To get from North Campus to South Campus by car, there is the connection via Vogelpothsweg/Baroper Straße. We recommend you leave your car on one of the parking lots at North Campus and use the H-Bahn (suspended monorail system), which conveniently connects the two campuses.
TU Dortmund University has its own train station (“Dortmund Universität”). From there, suburban trains (S-Bahn) leave for Dortmund main station (“Dortmund Hauptbahnhof”) and Düsseldorf main station via the “Düsseldorf Airport Train Station” (take S-Bahn number 1, which leaves every 15 or 30 minutes). The university is easily reached from Bochum, Essen, Mülheim an der Ruhr and Duisburg.
You can also take the bus or subway train from Dortmund city to the university: From Dortmund main station, you can take any train bound for the Station “Stadtgarten”, usually lines U41, U45, U 47 and U49. At “Stadtgarten” you switch trains and get on line U42 towards “Hombruch”. Look out for the Station “An der Palmweide”. From the bus stop just across the road, busses bound for TU Dortmund University leave every ten minutes (445, 447 and 462). Another option is to take the subway routes U41, U45, U47 and U49 from Dortmund main station to the stop “Dortmund Kampstraße”. From there, take U43 or U44 to the stop “Dortmund Wittener Straße”. Switch to bus line 447 and get off at “Dortmund Universität S”.
The AirportExpress is a fast and convenient means of transport from Dortmund Airport (DTM) to Dortmund Central Station, taking you there in little more than 20 minutes. From Dortmund Central Station, you can continue to the university campus by interurban railway (S-Bahn). A larger range of international flight connections is offered at Düsseldorf Airport (DUS), which is about 60 kilometres away and can be directly reached by S-Bahn from the university station.

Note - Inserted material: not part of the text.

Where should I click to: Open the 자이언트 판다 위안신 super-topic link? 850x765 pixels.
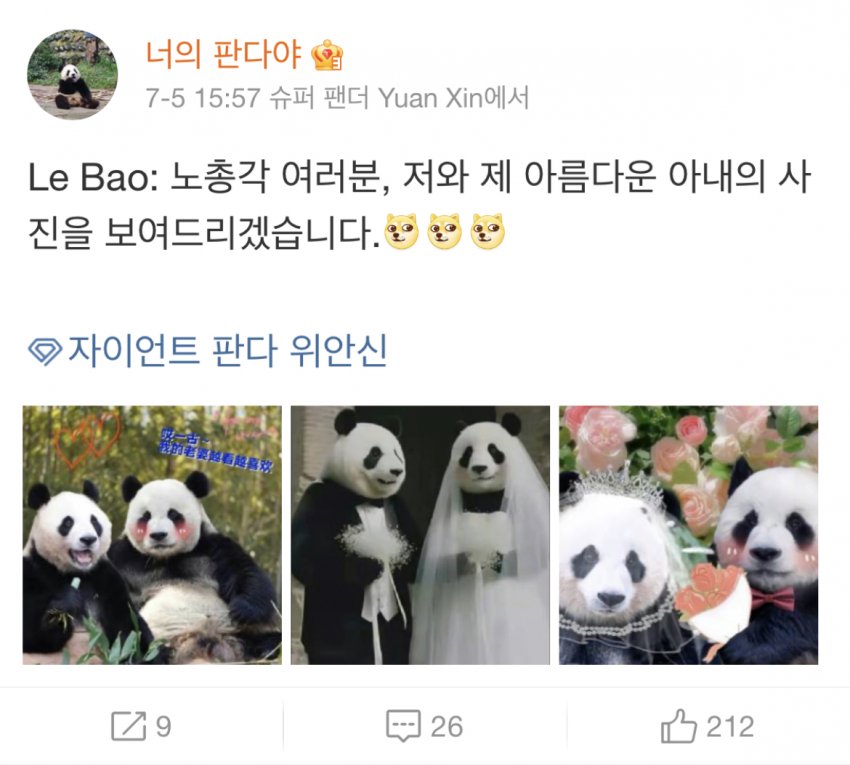[x=227, y=351]

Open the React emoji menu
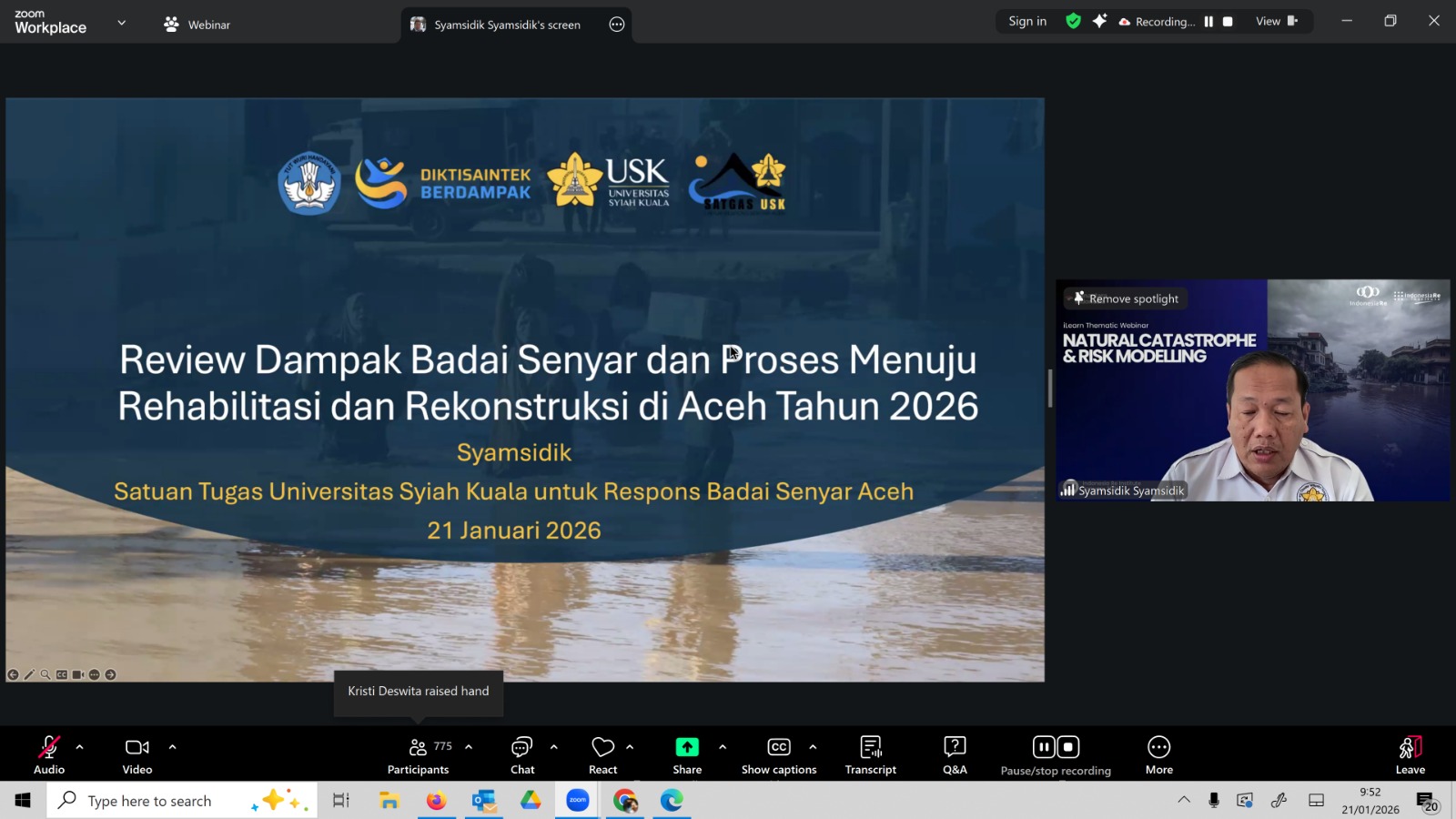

The H-Bahn is one of the hallmarks of TU Dortmund University. There are two stations on North Campus. One (“Dortmund Universität S”) is directly located at the suburban train stop, which connects the university directly with the city of Dortmund and the rest of the Ruhr Area. Also from this station, there are connections to the “Technologiepark” and (via South Campus) Eichlinghofen. The other station is located at the dining hall at North Campus and offers a direct connection to South Campus every five minutes.
The facilities of TU Dortmund University are spread over two campuses, the larger Campus North and the smaller Campus South. Additionally, some areas of the university are located in the adjacent “Technologiepark”.